Dr. Whitney Opinion About ACEI/ARB Blood Pressure Meds

The following is my opinion for anyone on ACEI or ARB blood pressure meds like ramipril, lisinopril, and other “…prils”, or losartan and other “…artans”. Consider forwarding this if you know someone on these meds.

Increasingly, I am being asked by patients whether they should continue these medications.  I have researched this topic, and the following is my opinion based on today’s information.  I will attempt to explain a complicated topic in terms you can understand.

Worldwide researchers are associating high blood pressure as a significant risk for complications from COVID-19.  They are finding that the virus is attaching to human cells through angiotensin receptors.  People with high blood pressure have more angiotensin receptor activity than those with normal blood pressure.  These medications block the angiotensin receptors, which is how they reduce blood pressure.

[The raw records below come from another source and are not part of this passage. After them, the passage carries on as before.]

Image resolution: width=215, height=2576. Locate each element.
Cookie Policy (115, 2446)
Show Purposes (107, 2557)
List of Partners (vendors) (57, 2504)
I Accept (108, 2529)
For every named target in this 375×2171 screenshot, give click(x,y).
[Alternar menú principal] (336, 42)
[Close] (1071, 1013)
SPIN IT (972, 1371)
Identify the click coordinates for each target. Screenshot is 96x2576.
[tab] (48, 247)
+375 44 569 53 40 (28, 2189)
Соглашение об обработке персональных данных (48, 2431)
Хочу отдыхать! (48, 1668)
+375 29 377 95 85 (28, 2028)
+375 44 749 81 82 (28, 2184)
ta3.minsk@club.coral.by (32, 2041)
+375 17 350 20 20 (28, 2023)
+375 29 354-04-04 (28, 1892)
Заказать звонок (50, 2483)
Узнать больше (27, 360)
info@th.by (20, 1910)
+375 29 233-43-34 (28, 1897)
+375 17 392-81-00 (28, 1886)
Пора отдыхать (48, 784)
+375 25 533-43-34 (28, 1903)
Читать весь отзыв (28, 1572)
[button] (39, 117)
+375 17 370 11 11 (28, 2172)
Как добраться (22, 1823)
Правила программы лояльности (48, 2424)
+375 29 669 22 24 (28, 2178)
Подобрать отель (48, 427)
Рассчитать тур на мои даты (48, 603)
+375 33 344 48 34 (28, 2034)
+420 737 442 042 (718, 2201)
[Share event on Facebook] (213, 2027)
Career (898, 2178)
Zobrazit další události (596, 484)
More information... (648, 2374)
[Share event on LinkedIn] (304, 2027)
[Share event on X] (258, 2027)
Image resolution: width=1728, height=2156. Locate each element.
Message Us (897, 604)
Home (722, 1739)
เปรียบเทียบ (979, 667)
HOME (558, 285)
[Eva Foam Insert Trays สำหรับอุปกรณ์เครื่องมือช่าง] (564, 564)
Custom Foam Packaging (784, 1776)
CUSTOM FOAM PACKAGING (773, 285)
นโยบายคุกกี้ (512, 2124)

Some commentators are theorizing that the medications might place a person at higher risk of complications from coronavirus.  They are saying that it might be the medications increasing the complications.  This is currently just theory, not proven and I am currently recommending that people do NOT discontinue the medications at this point for 2 reasons:

  1. Being on these medications possibly could reduce your risk of coronavirus complications.  I have a big problem with the leap of faith linking of medication to being the cause of the association of COVID-19 complications.  Worldwide very few patients are on ACEI/ARB meds.  The meds work by blocking these receptors that are overactive.  We know they work on blood vessels and kidney cells, and if they work on lung cells, they could be protective.
  2. Also, ACEI and possibly ARB meds reduce your risk of heart attack and stroke independent of their benefit on blood pressure.  Influenza dramatically increases your risk of heart attack and stroke because it is a very pro-inflammatory event.  Evidence is suggesting that COVID-19 might be more inflammatory than influenza so you’d benefit from the protection of ACEI/ARB meds.

 

So until we get more definitive guidance that the risk of being on these meds exceeds their benefit, I recommend no changes for now.

 

The scientific community is doing a fabulous job of rapidly gathering critical data about Covid.  I’m monitoring everything closely and will let you know if my recommendation changes.